READING PASSAGE.
<<<<

Error when disabling the Hub API
- Symptoms
When trying to disable the Hub API (
gkehub.googleapis.com
), you may encounter an error similar to the following:Not ready to deactivate the service on this project; ensure there are no more resources managed by this service.
- Possible causes
There are still clusters registered to Google Cloud (memberships) or environ-level features enabled in this project. All memberships or features must be unregistered or disabled before the API can be disabled.
To view your current registered clusters, follow the instructions in Viewing registered clusters
To see all active environ-level features for your project:
gcloud and cURL
$ curl -H "Authorization: Bearer $(gcloud auth print-access-token)" \
https://gkehub.googleapis.com/v1alpha1/projects/PROJECT_NAME/locations/global/features
where PROJECT_NAME
is the name of the project where
you are trying to disable the Hub API.
Cloud Console
If you have Anthos enabled in your project, visit the features overview page page in Cloud Console. Features listed as ENABLED are active environ-level features.

>>>>

STUDY QUESTIONS.
1. From the Hub API troubleshooting text, extract the passage starting with "- Possible causes" and going on through "the Hub API.".
2. Decide whether each statement below agrees with the Hub API troubleshooting text, answering yes or no and quoting the words that settle it.
(a) The Hub API can be disabled while clusters are still registered to the project.
(b) In Cloud Console, features listed as ENABLED are active environ-level features.
(c) The curl command sends its request to a v1beta1 endpoint.

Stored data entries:
<<<<

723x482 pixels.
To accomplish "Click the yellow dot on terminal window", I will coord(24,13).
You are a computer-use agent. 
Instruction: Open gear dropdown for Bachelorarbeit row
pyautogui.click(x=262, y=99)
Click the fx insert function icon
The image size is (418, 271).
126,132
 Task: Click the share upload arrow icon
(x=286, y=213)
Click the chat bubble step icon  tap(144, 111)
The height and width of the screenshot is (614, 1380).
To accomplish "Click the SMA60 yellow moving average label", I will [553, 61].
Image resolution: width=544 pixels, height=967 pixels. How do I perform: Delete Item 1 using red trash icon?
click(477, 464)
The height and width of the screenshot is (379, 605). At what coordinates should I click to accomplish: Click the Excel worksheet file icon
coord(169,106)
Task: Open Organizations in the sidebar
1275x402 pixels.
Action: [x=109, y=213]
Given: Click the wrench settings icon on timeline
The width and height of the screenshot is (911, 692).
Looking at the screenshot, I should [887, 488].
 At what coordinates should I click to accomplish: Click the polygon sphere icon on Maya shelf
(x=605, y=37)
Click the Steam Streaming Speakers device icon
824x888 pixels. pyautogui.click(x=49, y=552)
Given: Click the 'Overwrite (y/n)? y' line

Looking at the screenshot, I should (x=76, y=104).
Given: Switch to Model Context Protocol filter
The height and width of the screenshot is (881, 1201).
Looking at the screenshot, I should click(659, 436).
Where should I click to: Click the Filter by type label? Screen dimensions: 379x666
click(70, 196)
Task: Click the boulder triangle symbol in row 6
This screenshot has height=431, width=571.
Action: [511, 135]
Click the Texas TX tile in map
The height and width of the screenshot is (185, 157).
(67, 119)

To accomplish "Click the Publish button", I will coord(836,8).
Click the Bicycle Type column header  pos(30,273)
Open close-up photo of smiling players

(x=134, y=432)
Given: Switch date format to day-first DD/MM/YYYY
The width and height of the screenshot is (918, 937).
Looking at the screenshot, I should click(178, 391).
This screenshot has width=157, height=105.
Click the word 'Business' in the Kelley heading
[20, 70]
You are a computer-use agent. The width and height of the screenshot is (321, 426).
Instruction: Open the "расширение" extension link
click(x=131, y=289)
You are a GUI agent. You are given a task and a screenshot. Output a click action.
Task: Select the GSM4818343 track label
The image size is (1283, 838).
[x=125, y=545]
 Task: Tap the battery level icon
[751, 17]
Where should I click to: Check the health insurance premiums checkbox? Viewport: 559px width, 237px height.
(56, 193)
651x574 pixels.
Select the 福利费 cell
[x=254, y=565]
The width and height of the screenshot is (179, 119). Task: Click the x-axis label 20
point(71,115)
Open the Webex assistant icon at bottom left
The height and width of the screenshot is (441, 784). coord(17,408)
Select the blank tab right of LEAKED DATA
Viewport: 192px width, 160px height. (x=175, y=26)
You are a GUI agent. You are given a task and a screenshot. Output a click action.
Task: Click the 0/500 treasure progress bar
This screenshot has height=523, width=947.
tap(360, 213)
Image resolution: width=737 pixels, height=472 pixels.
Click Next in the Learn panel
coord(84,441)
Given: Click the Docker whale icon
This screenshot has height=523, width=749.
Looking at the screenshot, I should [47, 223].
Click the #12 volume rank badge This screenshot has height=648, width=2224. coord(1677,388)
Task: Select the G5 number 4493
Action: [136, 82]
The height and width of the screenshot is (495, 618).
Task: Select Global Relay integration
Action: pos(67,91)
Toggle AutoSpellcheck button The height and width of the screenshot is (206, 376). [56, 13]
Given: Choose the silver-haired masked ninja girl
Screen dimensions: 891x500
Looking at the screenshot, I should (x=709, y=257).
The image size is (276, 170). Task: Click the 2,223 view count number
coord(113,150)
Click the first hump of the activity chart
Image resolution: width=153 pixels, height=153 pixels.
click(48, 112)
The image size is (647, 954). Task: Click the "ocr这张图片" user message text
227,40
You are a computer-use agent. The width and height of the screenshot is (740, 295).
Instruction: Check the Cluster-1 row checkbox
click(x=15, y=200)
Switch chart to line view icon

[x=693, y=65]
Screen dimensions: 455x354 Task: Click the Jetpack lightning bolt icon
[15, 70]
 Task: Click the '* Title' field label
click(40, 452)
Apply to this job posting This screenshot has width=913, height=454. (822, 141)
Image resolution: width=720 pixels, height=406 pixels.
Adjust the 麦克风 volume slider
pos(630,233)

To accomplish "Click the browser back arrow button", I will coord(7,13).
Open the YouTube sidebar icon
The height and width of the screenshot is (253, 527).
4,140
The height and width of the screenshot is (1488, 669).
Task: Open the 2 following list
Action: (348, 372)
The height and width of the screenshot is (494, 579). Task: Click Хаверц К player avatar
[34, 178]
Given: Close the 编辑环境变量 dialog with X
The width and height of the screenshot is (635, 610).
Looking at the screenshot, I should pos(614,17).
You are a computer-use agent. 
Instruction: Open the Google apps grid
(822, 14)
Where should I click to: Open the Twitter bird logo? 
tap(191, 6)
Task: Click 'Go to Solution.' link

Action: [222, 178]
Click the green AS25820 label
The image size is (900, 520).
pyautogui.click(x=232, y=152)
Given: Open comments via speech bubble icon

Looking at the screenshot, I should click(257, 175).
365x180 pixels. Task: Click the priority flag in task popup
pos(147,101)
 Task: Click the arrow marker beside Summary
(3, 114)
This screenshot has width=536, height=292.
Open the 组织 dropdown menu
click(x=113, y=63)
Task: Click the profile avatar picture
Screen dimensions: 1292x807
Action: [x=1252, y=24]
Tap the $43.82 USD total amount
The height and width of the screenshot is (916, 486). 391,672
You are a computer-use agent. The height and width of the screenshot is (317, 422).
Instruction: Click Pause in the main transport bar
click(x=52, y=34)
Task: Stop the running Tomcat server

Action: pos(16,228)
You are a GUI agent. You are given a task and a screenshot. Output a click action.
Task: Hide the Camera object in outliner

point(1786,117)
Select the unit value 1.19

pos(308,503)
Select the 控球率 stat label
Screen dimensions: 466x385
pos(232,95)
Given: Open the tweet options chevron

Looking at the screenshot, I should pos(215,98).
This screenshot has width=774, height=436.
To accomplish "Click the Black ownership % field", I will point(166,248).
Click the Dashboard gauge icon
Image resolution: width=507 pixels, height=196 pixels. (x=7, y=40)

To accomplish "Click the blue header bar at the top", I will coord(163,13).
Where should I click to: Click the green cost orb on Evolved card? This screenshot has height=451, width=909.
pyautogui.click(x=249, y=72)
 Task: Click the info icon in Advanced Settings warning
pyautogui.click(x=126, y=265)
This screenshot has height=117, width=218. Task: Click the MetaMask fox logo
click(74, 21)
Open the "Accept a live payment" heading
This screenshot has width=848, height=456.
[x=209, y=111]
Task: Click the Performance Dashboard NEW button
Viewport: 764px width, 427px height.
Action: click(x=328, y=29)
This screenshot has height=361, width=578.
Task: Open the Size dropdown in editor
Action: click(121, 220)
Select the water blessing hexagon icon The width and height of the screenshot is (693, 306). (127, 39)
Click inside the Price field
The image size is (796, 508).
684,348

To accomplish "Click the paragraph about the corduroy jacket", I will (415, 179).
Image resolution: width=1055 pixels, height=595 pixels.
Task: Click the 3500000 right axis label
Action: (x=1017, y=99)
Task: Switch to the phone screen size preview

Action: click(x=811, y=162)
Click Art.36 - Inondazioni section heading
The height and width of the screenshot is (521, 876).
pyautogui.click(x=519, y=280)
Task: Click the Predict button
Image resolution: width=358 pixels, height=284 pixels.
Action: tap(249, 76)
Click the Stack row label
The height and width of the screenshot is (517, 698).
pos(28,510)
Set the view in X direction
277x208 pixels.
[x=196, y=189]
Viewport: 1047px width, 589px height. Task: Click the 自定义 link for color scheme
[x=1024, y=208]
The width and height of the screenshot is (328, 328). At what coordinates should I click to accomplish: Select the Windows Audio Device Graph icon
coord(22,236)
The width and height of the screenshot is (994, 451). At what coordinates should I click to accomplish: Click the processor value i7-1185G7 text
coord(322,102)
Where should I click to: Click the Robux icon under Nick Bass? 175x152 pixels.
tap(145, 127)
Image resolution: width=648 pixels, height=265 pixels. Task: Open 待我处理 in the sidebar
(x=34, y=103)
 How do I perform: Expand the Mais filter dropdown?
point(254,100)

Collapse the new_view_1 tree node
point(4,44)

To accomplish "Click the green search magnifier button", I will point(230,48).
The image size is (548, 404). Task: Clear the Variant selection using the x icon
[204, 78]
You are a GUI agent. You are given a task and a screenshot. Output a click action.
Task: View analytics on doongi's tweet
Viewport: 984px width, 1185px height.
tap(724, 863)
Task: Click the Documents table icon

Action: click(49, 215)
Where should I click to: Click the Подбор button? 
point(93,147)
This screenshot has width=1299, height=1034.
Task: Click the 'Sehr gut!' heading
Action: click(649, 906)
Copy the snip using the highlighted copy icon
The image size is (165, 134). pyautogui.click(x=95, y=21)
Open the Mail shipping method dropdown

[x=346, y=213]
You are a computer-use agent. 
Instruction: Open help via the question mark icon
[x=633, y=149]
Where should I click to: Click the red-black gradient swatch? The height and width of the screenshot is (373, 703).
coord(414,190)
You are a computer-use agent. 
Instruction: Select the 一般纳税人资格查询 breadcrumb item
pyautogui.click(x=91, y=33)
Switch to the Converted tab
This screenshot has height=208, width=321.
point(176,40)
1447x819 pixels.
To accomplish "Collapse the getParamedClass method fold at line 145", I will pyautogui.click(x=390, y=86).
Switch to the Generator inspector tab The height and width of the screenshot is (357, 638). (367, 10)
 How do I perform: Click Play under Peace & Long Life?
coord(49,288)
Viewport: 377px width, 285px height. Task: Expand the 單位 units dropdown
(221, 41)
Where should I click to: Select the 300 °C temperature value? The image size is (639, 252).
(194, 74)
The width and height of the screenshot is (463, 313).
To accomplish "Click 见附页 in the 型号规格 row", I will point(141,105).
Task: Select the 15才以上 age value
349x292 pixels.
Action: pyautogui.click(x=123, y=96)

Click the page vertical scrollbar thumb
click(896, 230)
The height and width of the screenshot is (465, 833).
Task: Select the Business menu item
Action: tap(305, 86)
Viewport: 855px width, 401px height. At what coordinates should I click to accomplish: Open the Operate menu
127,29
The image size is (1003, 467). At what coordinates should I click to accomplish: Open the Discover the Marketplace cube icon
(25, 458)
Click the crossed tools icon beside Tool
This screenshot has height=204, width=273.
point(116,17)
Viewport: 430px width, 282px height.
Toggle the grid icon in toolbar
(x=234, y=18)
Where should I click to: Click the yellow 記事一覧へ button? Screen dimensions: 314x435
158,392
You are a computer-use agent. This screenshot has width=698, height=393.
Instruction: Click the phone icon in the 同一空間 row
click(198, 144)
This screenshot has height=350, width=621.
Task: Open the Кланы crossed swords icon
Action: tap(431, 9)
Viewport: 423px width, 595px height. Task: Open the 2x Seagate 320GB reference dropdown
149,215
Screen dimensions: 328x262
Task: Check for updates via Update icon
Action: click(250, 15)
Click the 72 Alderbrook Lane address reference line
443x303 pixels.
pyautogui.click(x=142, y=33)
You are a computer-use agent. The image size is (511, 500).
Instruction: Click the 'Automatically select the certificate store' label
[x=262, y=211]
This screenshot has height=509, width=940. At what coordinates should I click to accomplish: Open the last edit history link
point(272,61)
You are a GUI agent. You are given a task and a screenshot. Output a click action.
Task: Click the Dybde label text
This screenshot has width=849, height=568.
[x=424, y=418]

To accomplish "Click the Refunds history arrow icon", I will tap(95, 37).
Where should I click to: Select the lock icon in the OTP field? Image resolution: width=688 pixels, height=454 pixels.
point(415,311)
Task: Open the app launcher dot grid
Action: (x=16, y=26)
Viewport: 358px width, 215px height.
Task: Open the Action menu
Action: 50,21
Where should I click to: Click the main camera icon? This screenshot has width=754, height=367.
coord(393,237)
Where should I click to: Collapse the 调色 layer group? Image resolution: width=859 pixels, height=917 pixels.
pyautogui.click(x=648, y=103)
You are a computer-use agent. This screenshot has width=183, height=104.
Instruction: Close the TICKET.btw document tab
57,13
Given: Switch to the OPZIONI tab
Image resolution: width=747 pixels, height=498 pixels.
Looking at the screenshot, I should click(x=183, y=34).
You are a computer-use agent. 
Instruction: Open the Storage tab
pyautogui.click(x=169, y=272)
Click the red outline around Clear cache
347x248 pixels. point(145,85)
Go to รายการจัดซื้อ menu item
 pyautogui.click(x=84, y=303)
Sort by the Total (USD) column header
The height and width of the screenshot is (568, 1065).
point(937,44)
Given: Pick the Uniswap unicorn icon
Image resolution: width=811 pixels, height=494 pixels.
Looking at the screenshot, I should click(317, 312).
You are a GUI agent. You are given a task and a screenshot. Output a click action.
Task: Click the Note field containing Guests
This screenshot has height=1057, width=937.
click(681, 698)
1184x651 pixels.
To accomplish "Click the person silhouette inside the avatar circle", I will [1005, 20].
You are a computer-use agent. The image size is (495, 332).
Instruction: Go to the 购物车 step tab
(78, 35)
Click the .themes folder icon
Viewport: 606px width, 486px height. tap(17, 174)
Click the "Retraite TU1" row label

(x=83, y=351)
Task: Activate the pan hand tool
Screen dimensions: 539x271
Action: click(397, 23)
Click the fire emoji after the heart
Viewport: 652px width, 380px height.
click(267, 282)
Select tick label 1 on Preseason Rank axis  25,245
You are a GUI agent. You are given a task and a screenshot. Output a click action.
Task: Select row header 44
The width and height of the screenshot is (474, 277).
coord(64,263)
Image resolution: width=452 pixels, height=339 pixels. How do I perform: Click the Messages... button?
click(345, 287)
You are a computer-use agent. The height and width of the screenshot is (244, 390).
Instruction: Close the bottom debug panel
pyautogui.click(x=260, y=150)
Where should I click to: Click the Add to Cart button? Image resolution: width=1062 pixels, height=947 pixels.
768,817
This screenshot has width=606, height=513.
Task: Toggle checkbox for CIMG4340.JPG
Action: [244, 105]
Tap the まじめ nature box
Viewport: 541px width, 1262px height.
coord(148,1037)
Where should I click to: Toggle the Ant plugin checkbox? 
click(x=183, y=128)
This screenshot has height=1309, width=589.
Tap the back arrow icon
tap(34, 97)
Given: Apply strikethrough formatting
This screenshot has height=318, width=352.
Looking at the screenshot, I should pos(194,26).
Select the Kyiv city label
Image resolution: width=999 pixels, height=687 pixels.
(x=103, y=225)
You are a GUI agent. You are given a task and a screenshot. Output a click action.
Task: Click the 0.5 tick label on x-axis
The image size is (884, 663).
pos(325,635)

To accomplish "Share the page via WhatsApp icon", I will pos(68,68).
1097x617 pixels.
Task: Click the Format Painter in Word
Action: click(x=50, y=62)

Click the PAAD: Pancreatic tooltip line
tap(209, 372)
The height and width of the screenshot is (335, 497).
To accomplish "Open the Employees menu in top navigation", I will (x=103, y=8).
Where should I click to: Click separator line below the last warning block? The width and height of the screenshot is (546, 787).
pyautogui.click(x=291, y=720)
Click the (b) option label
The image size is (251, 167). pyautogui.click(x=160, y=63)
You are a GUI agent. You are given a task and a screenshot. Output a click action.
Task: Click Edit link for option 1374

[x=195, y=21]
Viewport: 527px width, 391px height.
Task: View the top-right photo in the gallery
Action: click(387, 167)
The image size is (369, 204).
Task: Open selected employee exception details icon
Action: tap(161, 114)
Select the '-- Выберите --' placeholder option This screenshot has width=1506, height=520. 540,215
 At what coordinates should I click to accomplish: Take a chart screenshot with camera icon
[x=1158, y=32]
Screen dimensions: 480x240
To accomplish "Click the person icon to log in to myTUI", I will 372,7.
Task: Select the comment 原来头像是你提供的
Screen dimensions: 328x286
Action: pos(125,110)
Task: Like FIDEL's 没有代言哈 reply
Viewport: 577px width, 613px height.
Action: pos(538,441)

>>>>

OUTPUTS IN ORDER.
1.
- Possible causes
There are still clusters registered to Google Cloud (memberships) or environ-level features enabled in this project. All memberships or features must be unregistered or disabled before the API can be disabled.
To view your current registered clusters, follow the instructions in Viewing registered clusters
To see all active environ-level features for your project:
gcloud and cURL
$ curl -H "Authorization: Bearer $(gcloud auth print-access-token)" \
https://gkehub.googleapis.com/v1alpha1/projects/PROJECT_NAME/locations/global/features
where PROJECT_NAME
is the name of the project where
you are trying to disable the Hub API.

2.
(a) No: "All memberships or features must be unregistered or disabled before the API can be disabled."
(b) Yes: "Features listed as ENABLED are active environ-level features."
(c) No: "https://gkehub.googleapis.com/v1alpha1/projects/PROJECT_NAME/locations/global/features"